Local law often pursues goals of combating anti-bribery and corruption. Unfortunately, these goals largely emerge from a desire to punish corrupt government officials. Little is often found in the law—particularly criminal law—to punish those acting only in the public sector. Returning to Argentina, the Corporate Liability Act of 2018 (Law No. 27,401) mandates compliance programs only for government contractors. The anti-bribery statute (Section 258 of the Penal Code) is similarly myopic. These statutes impose criminal liability on corporations and their directors but only when the illicit conduct involves public officials.

Even when the Corporate Liability Act gives the government authority to prosecute and punish corporate citizens and their managers for corrupt acts against the State, the Argentine government has been reluctant to do so. Corruption cases face long delays and slow investigations. OECD’s 2019 report found that of the eight foreign bribery cases mentioned in its 2017 report on Argentina, seven had still not arrived at the indictment or trial stages.[4] Thus, local companies (aside from government contractors) have little incentive to implement compliance programs.

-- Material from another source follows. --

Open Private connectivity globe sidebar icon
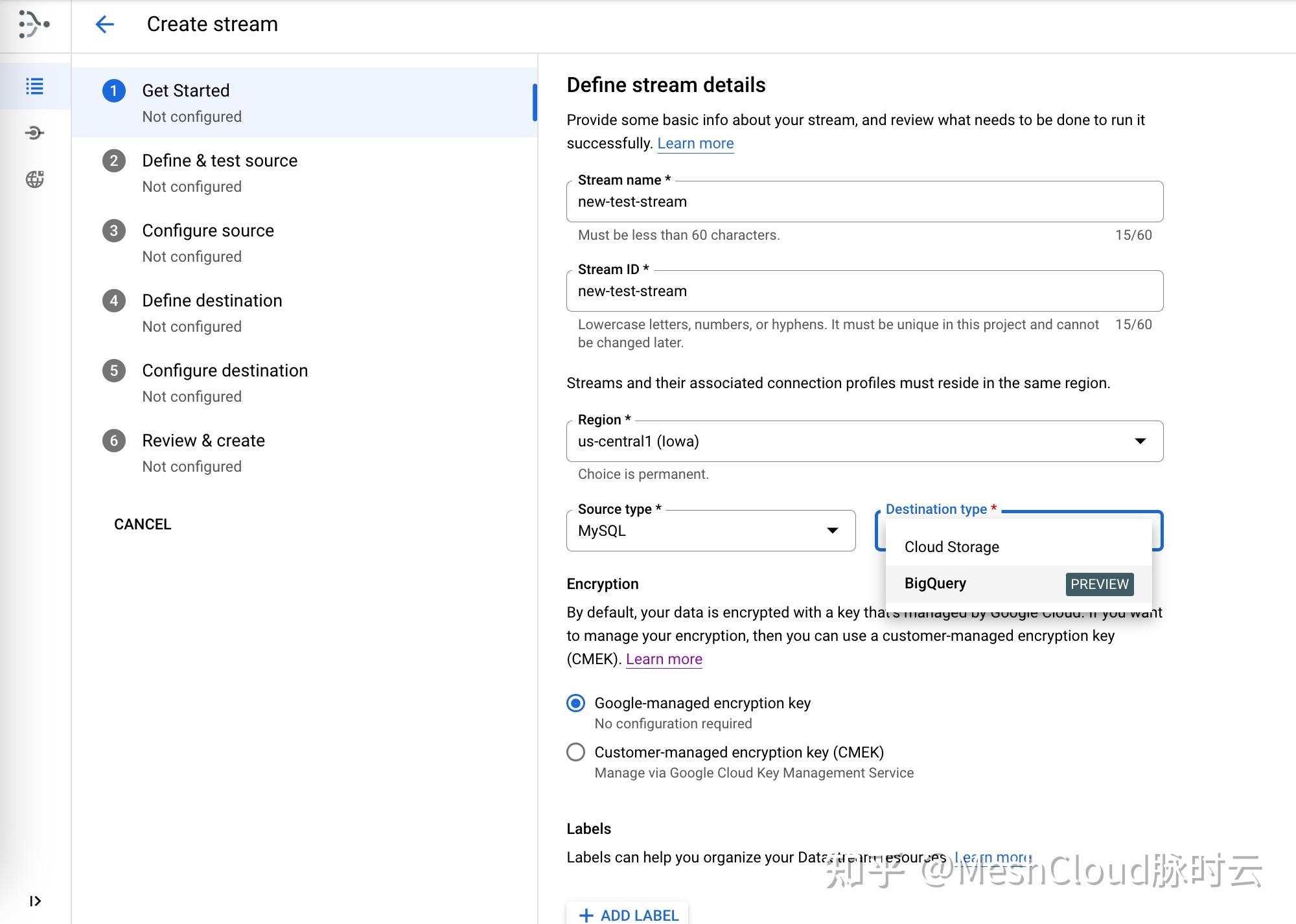 pyautogui.click(x=35, y=179)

Domestic companies typically create compliance programs to either comply with local legislation or to avoid exposure to overseas enforcement actions. Without fear of enforcement, purely domestic companies in a foreign country are not forced to dedicate substantial resources to fund and staff compliance programs. One could argue that international players, forced to devote substantial time and resources on compliance efforts, suffer a competitive disadvantage compared to local companies. Nonetheless, foreign corporate persons may choose to implement a compliance program because they conduct substantial business in overseas markets and are often pressured to do so to successfully compete in those markets.

For multinational subsidiaries operating in a local market, the incentives are different. Corporate culture or legal obligations require the local sub to concern itself with compliance measures to avoid exposing entities or individuals in the same corporate family.

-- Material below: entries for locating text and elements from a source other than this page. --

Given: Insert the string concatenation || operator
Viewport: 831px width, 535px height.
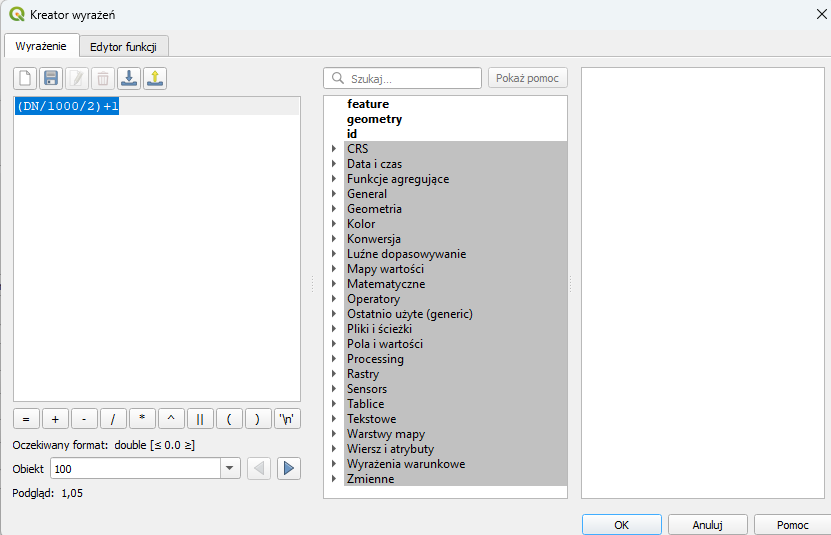Looking at the screenshot, I should point(200,419).
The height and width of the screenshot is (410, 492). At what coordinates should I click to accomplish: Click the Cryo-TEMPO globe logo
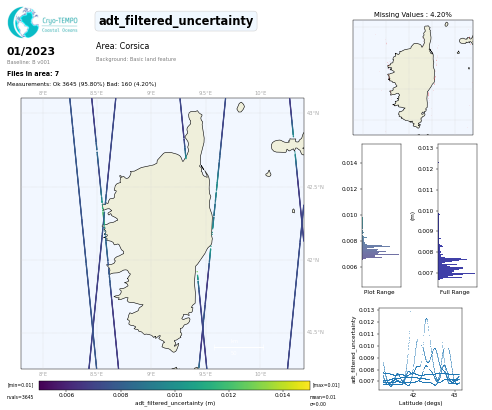pyautogui.click(x=23, y=22)
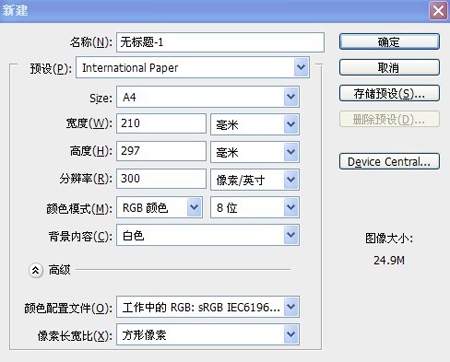This screenshot has width=450, height=362.
Task: Collapse the 高级 advanced section
Action: 36,270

While implementing a compliance program is oftentimes essential for multinational subsidiaries and local companies conducting business abroad, it probably does not make sense for a purely domestic company operating in a country that is unlikely to prosecute unethical conduct. Until the failure to self-police by adopting a compliance program becomes consequential, these domestic companies will continue to simply “check the box” as cosmetically necessary.

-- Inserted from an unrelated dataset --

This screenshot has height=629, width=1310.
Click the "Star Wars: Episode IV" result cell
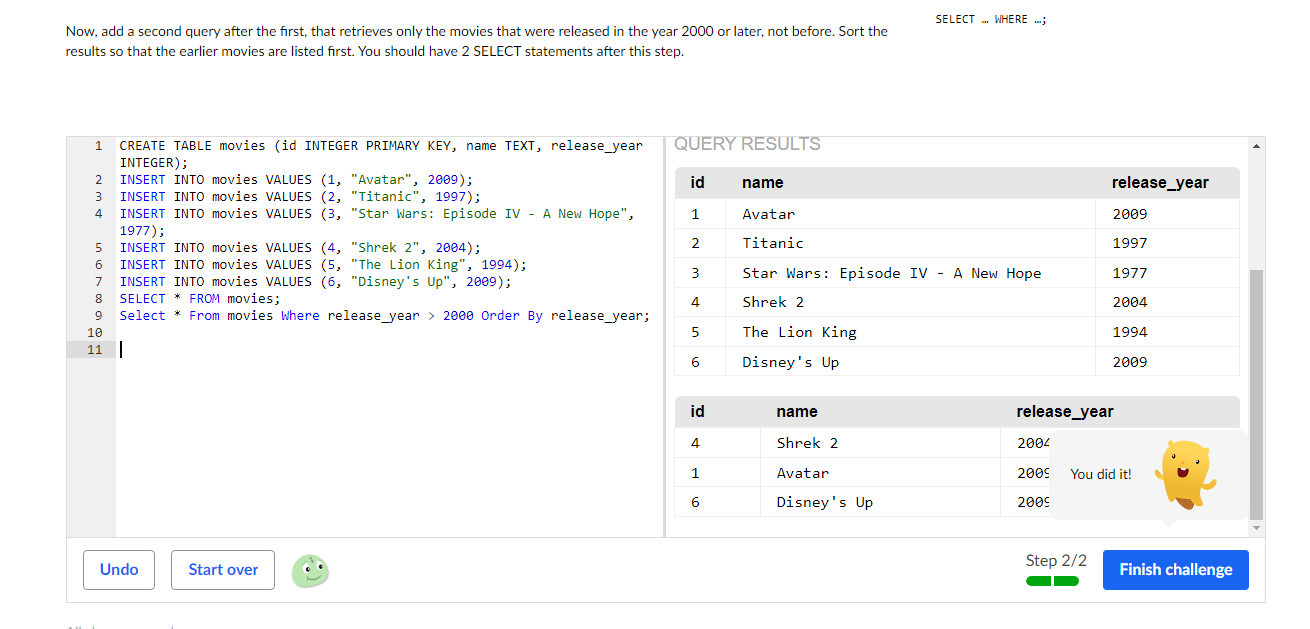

[1] ESG is shorthand for Environmental, Social, and Governance. ESG endeavors to take a socially responsible approach to compliance by ensuring that companies conduct themselves ethically in these three areas.

[2] For example, both United States and German authorities sanctioned the multinational company, Siemens, for paying bribes in Argentina and multiple other countries. As a result, Siemens paid USD $450 million in a settlement with the U.S. Department of Justice (DOJ) and €395 million in a settlement with the German authorities.

[3] Recent FCPA enforcement actions involving Argentina include LAN Airlines (2016), Olympus (2016), Dallas Airmotive (2014), Ralph Lauren (2013), and Biomet (2012).

[4] Enforcement actions are largely ineffective. According to one of Argentina’s leading daily newspapers (La Nacion), only 8% percent of all corruption cases over the past 20 years have reached judgment or verdict. Since Argentina joined the OECD Anti-Bribery Convention in 2000, there has not been a single international bribery conviction. [Marcelo Octavio de Jesús, Un Termómetro Descompuesto Para Medir la Corrupción, La Ley, Nov. 11, 2021, at 9.]